Parere legale motivato di diritto civile. Responsabilità genitoriale per l’omicido compiuto dal figlio minore.

a cura del dott. Domenico CIRASOLE

La questione giuridica in esame vede interessati i genitori esercenti la potestà sul figlio minore, che chiedono il risarcimento dei danni per la morte del rispettivo figlio Tizio ucciso nel corso di una lite.
Il figlio Tizio, omosessuale, da tempo importunava con offerte amorose, il giovane Caio minacciandolo in caso di rifiuto di diffondere la voce che era anch’egli omosessuale, ed in particolare di dirlo alla ragazza di lui.
In seguito vi è stato uno scatto d’ira di Caio, suscitato dalla provocazione di Tizio.
In un giovane vicino alla maggiore età, come era per Caio, e lontano dal controllo dei genitori, non può essere imputata la responsabilità educativa dei genitori, ma la responsabilità cade esclusivamente sui comportamenti dell’autore e della vittima dell’illecito, ovvero di Caio.
E’ però da ritenere di dovere imputare anche ai genitori la responsabilità per il delitto compiuto dal figlio diciassettenne.
Responsabilità che vanno ravvisate non in un difetto di vigilanza, data l’età del figlio, ma nell’inadempimento dei doveri di educazione e di formazione della personalità del minore, in termini tali da consentirne l’equilibrato sviluppo psicoemotivo, la capacità di dominare gli istinti, il rispetto degli altri e tutto ciò in cui si estrinseca la maturità personale.

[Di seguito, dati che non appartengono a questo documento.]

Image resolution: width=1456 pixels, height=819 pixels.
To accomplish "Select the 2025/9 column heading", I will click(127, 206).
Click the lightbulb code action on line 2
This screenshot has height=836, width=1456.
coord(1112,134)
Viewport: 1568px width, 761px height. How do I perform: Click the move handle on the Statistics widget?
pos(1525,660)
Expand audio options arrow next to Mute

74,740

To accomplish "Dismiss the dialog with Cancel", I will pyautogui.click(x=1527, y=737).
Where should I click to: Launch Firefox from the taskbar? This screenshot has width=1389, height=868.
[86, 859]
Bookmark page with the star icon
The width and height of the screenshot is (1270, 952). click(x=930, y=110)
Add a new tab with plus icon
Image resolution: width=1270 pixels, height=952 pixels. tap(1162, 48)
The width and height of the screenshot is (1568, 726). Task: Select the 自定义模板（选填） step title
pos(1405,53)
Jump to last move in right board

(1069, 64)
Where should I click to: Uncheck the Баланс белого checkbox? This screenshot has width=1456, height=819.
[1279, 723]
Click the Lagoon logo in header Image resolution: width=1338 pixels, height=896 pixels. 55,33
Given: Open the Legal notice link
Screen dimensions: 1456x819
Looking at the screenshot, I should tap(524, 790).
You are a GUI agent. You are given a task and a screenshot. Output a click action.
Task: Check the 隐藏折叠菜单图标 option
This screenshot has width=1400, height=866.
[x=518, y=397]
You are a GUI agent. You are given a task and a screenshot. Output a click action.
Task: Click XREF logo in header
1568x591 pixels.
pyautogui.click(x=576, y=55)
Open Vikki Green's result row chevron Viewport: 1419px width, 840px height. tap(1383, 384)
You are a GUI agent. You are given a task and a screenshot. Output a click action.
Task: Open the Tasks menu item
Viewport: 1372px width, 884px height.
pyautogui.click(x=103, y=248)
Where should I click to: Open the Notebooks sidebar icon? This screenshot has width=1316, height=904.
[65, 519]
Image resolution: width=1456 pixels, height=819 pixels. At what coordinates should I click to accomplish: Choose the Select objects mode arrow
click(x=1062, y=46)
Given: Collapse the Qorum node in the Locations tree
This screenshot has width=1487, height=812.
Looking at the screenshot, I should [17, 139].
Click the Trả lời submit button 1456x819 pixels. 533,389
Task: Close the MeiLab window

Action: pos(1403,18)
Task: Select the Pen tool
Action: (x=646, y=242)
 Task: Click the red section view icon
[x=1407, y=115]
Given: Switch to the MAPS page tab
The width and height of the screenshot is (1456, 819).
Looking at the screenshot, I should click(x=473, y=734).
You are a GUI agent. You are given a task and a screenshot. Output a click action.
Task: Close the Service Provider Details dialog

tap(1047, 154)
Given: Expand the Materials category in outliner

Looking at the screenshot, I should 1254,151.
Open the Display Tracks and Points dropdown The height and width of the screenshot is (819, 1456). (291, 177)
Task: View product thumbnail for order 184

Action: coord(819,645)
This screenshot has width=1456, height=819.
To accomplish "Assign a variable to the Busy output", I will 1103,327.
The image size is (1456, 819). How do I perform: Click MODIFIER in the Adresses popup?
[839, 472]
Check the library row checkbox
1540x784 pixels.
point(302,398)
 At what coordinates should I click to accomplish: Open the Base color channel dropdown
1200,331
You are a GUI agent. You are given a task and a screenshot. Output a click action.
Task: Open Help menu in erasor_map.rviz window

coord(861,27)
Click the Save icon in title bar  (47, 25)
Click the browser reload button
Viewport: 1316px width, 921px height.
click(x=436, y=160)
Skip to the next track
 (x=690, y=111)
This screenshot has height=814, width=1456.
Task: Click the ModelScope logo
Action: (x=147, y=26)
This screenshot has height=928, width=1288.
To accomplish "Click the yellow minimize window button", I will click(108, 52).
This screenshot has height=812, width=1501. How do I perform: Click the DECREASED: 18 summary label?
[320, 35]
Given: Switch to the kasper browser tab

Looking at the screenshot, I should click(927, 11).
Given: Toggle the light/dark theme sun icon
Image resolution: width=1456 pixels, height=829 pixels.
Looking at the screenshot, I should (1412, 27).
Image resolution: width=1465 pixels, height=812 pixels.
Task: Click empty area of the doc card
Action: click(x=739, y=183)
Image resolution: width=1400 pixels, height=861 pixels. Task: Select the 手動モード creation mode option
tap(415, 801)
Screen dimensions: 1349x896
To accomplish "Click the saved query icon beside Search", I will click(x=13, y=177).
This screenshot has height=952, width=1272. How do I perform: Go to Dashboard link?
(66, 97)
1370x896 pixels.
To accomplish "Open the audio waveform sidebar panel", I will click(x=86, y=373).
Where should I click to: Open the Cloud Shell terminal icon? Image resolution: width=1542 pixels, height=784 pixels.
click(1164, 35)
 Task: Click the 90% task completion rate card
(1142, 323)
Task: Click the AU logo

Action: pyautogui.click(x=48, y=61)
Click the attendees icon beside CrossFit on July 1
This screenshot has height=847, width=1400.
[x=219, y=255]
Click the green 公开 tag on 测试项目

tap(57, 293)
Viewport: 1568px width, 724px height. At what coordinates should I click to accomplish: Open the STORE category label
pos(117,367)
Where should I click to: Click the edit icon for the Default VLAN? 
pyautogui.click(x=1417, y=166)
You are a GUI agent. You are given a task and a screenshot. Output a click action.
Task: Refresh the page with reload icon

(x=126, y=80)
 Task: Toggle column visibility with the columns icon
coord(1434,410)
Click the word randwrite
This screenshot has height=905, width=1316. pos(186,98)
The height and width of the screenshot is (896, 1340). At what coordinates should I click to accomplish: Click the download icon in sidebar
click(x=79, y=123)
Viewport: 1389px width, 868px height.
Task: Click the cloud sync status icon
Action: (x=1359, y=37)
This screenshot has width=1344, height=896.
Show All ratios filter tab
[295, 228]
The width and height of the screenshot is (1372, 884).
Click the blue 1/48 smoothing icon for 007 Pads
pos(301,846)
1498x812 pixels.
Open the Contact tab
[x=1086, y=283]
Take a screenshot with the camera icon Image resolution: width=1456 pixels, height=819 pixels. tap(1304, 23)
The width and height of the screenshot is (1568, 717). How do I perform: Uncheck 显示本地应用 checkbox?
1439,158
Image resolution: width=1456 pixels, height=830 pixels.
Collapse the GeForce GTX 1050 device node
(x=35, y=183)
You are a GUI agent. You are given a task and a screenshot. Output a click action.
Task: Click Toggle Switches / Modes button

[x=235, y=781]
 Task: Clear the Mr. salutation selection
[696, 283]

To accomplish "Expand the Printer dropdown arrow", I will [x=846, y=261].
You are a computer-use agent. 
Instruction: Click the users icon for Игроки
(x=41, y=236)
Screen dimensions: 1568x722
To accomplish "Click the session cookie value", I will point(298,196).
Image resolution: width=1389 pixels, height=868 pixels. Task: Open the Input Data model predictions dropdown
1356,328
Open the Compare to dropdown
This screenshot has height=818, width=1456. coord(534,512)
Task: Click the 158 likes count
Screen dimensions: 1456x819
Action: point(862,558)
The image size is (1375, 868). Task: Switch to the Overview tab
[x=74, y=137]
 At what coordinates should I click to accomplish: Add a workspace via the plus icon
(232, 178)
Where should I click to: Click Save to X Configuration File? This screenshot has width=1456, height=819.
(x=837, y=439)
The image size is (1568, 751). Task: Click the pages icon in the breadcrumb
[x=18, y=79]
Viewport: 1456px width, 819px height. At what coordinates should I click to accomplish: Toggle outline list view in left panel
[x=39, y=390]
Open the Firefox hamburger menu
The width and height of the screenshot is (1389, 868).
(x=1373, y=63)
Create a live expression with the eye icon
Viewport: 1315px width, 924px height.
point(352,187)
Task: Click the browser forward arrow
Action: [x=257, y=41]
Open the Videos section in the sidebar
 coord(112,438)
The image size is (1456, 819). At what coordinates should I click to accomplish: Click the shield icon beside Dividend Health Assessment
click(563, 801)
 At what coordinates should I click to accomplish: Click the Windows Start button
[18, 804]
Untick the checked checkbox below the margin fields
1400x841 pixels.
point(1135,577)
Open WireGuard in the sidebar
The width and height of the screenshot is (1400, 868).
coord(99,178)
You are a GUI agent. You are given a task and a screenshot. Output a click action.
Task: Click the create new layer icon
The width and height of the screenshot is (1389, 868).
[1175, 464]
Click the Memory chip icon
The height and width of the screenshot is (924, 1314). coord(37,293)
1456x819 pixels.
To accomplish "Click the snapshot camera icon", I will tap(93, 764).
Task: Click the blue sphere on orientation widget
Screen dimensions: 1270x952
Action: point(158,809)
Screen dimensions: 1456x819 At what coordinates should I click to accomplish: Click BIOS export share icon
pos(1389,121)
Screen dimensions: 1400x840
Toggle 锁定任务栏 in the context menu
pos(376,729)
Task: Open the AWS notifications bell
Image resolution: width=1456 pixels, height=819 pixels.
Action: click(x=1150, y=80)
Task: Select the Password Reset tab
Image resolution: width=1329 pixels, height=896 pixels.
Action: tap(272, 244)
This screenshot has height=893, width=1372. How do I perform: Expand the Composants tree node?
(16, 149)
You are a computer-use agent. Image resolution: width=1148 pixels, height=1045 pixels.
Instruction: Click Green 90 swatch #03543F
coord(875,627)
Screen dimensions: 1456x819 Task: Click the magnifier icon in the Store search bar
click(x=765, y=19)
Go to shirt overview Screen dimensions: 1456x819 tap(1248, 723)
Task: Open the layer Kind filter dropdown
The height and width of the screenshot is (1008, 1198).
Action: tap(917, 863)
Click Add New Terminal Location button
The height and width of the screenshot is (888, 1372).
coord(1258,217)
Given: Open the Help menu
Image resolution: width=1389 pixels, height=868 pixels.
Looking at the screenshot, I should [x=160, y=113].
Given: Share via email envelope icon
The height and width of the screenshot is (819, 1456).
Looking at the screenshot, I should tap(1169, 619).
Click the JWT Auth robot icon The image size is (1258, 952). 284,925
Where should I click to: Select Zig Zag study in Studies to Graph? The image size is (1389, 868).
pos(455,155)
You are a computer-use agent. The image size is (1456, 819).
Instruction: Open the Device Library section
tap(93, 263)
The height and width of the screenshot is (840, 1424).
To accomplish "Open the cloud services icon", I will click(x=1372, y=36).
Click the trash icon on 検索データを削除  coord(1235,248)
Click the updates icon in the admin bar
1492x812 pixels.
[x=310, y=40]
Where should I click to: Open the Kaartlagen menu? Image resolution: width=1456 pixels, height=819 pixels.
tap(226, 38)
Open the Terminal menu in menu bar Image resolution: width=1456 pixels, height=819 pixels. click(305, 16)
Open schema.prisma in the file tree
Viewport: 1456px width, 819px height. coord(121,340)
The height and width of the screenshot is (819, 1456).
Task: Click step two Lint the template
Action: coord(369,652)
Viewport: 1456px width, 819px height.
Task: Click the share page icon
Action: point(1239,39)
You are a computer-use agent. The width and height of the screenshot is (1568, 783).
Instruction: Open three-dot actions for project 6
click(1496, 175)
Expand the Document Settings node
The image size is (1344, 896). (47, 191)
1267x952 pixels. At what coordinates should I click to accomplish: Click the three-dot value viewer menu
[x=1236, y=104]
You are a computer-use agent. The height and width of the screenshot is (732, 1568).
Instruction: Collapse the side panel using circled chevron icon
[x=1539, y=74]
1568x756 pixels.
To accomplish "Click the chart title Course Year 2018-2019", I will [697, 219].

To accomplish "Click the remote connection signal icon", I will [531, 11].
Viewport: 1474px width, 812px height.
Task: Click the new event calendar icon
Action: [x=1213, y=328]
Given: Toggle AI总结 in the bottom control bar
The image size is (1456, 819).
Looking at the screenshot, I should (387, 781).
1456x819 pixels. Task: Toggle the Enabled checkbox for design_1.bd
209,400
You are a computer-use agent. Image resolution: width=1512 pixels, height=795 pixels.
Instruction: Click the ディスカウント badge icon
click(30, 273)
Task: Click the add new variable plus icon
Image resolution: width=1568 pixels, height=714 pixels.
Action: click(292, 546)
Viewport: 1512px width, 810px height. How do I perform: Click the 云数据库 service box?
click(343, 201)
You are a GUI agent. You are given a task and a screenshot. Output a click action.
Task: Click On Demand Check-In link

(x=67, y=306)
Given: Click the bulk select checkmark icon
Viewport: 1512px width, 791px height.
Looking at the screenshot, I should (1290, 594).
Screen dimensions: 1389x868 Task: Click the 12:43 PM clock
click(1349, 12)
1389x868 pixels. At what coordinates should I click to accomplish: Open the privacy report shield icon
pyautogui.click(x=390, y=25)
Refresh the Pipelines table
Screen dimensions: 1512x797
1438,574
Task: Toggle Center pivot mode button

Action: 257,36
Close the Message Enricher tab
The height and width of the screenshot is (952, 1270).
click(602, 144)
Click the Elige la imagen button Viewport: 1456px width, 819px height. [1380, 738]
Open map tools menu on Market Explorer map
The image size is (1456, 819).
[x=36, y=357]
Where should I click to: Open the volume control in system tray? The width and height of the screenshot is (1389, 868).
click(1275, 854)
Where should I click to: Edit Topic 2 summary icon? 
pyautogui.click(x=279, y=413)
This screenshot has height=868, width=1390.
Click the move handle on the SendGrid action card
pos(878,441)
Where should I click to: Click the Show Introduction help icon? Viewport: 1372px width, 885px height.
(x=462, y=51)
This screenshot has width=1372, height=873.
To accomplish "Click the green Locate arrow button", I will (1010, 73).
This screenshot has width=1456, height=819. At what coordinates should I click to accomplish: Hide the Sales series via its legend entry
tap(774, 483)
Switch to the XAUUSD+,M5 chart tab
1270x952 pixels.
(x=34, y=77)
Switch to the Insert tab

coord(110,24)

Il minore Caio, era vicino ai diciotto anni, ma ciò non esclude che il suo comportamento, abbia manifestato un fallimento educativo, quanto alla capacità di frenare i propri istinti o di incanalarli in modalità espressive meno gravi e violente.
Proprio con l’avvicinarsi dell’età maggiore, l’incapacità a dominare i propri istinti e le altrui offese, caratterizza l’età immatura, e il particolare bisogno di essere sostenuto, rasserenato ed anche controllato.
I genitori sono ulteriormente responsabili del fatto di non avere indotto il figlio a completare la scuola dell’obbligo, scelta che ha privato il giovane dell’apporto di socializzazione, amicizie, ampliamento dei riferimenti culturali oltre il contesto familiare e di paese, che bene o male la scuola favorisce.
La provocazione da parte della vittima dovrebbe comportare un’attenuazione del risarcimento, ai sensi dell’art. 62 c.p., artt. 1227 e 2046 c.c..
Ma si dimentica che la provocazione attiene all’elemento soggettivo del reato – di cui attenua la gravità, giustificando una riduzione della pena , ma è in linea di principio irrilevante in ordine all’accertamento del nesso causale fra illecito e danno e dell’entità dei danni.
Sicchè, ciò detto non ricorrono i presupposti per l’applicazione degli artt. 2046 e 1227 c.c..
Però ai fini della liquidazione dei danni non patrimoniali, il giudice può tenere conto anche della gravità dell’offesa e dell’intensità dell’elemento soggettivo del dolo o della colpa, nonché della eventuale provocazione (Cass. Civ. Sentenza n. 18804 del 28 agosto 2009).